## Objective:
Could you write out the listing word for word, from its first line up to and including the line with "Click plus icon"?

## Target pointing data:

____

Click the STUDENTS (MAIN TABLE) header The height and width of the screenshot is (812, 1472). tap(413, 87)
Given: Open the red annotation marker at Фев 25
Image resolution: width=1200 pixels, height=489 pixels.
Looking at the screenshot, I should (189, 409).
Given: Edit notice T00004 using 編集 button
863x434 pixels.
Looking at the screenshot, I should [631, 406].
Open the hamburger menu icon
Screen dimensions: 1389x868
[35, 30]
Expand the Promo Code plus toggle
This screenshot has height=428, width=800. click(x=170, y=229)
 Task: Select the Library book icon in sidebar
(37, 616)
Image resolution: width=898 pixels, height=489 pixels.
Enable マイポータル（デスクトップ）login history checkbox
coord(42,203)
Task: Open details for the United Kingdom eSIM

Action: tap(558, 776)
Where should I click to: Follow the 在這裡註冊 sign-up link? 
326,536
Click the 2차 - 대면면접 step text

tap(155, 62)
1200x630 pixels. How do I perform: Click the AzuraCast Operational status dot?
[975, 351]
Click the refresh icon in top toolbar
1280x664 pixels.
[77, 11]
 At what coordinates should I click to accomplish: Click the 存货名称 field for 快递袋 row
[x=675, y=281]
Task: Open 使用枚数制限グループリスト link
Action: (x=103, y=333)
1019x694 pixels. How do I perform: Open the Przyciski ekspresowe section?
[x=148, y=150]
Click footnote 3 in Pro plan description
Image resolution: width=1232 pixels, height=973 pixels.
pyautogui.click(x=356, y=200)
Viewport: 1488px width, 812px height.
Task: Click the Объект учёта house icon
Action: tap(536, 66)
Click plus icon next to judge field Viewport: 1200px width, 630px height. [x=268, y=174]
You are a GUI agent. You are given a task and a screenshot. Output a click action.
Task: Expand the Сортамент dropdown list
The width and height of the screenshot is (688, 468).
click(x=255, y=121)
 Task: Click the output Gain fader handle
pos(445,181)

____

## Written reply:
Click the STUDENTS (MAIN TABLE) header The height and width of the screenshot is (812, 1472). tap(413, 87)
Given: Open the red annotation marker at Фев 25
Image resolution: width=1200 pixels, height=489 pixels.
Looking at the screenshot, I should (189, 409).
Given: Edit notice T00004 using 編集 button
863x434 pixels.
Looking at the screenshot, I should [631, 406].
Open the hamburger menu icon
Screen dimensions: 1389x868
[35, 30]
Expand the Promo Code plus toggle
This screenshot has height=428, width=800. click(x=170, y=229)
 Task: Select the Library book icon in sidebar
(37, 616)
Image resolution: width=898 pixels, height=489 pixels.
Enable マイポータル（デスクトップ）login history checkbox
coord(42,203)
Task: Open details for the United Kingdom eSIM

Action: tap(558, 776)
Where should I click to: Follow the 在這裡註冊 sign-up link? 
326,536
Click the 2차 - 대면면접 step text

tap(155, 62)
1200x630 pixels. How do I perform: Click the AzuraCast Operational status dot?
[975, 351]
Click the refresh icon in top toolbar
1280x664 pixels.
[77, 11]
 At what coordinates should I click to accomplish: Click the 存货名称 field for 快递袋 row
[x=675, y=281]
Task: Open 使用枚数制限グループリスト link
Action: (x=103, y=333)
1019x694 pixels. How do I perform: Open the Przyciski ekspresowe section?
[x=148, y=150]
Click footnote 3 in Pro plan description
Image resolution: width=1232 pixels, height=973 pixels.
pyautogui.click(x=356, y=200)
Viewport: 1488px width, 812px height.
Task: Click the Объект учёта house icon
Action: tap(536, 66)
Click plus icon next to judge field Viewport: 1200px width, 630px height. [x=268, y=174]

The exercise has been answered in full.